You can’t fix another person; another person can’t fix you. Get over it.
It’s easy to think that we can make things better for someone else. By being there, by saying the right words, by doing something for them. Unless you’re a doctor, it’s not going to happen, except in your head.
And the other side of this is to believe that someone else can make things better for us. The right person will make us feel the way we want to feel. Maybe the way we feel we deserve to feel.
That belief leads to serial monogamy, infidelities, or desperate loneliness; all the manifestations of the emotional version of an addict doing a ‘geographical’. And the thing about moving to a new place to escape your problems is that you take yourself with you. And that’s the problem.

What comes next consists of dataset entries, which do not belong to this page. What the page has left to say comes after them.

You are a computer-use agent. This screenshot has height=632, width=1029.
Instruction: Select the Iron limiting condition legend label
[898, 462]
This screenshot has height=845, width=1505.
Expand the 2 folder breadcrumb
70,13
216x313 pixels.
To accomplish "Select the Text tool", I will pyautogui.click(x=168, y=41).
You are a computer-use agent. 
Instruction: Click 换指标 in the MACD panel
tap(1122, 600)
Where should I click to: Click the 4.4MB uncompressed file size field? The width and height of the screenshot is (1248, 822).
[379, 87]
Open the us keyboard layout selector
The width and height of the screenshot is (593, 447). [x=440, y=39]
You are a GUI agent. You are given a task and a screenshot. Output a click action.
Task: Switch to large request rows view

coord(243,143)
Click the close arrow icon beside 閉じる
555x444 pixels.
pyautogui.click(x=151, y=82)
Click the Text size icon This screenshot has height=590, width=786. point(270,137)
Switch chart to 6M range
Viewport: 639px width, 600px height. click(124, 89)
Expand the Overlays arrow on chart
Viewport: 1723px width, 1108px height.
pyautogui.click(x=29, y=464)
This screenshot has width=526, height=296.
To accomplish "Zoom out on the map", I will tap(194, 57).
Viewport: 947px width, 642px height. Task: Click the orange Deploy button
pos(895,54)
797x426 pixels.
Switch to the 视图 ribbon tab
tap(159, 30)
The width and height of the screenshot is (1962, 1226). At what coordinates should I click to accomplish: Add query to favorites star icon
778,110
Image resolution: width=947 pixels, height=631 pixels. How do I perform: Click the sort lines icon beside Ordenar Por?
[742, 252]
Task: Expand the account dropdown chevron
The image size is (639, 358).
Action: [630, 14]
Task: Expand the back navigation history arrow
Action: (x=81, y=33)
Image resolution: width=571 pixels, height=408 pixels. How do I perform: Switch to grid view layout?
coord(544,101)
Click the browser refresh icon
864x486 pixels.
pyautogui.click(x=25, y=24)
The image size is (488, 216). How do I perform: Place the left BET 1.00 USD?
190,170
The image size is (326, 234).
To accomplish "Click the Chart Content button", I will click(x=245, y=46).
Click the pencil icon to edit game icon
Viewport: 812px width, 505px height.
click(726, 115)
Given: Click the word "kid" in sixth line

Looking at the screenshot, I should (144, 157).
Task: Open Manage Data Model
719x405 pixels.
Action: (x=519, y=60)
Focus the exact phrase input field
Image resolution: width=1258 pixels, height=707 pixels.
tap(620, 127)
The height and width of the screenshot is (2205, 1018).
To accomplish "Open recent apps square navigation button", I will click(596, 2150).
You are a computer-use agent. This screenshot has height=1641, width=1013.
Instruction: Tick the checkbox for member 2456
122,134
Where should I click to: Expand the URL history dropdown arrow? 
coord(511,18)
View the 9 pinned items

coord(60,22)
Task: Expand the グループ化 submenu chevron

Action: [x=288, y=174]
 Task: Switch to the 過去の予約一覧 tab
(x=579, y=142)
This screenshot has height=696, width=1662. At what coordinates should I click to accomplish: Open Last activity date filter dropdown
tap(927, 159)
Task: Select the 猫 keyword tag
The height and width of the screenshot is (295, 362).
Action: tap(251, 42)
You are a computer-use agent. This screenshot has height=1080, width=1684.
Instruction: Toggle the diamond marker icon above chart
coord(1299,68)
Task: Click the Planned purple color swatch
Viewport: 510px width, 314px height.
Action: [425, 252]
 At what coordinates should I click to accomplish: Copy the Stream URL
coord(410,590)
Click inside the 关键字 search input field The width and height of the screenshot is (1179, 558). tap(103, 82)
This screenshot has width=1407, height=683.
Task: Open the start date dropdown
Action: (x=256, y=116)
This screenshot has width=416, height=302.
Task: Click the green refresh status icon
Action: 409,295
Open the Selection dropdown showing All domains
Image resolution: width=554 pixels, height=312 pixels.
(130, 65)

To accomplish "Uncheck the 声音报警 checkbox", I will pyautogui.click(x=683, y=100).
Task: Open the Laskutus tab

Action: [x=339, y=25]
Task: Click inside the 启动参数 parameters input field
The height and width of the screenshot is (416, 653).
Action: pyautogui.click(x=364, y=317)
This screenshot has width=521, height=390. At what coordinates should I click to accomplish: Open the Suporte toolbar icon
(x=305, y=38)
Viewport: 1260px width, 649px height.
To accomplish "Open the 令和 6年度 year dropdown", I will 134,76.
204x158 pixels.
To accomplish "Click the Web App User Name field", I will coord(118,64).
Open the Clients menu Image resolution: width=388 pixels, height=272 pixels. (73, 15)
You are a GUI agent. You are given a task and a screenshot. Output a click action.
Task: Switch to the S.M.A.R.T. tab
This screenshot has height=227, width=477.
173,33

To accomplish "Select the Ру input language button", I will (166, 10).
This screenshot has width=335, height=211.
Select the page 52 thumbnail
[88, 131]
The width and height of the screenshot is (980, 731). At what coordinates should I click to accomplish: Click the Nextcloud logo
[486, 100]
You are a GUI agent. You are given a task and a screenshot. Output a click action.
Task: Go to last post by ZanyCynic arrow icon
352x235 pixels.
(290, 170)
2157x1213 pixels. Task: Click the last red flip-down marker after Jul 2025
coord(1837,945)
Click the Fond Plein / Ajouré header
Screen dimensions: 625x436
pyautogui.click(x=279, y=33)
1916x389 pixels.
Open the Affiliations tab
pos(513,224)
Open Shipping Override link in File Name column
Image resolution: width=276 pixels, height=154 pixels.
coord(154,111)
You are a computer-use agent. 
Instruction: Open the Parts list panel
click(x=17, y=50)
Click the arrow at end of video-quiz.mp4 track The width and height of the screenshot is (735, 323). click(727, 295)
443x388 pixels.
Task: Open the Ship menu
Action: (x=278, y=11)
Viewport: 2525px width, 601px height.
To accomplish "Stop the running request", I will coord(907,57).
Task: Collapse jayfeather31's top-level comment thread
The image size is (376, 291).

If somebody other than you really could change the way you feel, then it simply means you’ve handed control of your life to someone else. That’s bound to end well.
I’ve been thinking about this today because I was reading Long Quiet Highway by Natalie Goldberg and, at the start of Part Two, she tells the story of how she arrived at a spiritual retreat and begins to discover what she has been missing thus far in her life. Then she gets a message to call her mother and is told she must go home because her father is on the verge of a nervous breakdown on the back of his brother’s sudden death.
Goldberg feels it is important to return to care for her father. To be around him. To be there for him. To fix him.
A visiting rabbi at the retreat advises her to stay where she is and she does so — with some relief. The story ends with this wonderful sentence:
A month later, without my help, my father was back to normal.
That perfectly pitched ‘without my help’ sums up what I have been trying to say in this short piece.
Trust yourself to fix yourself; trust yourself to be surplus to requirements.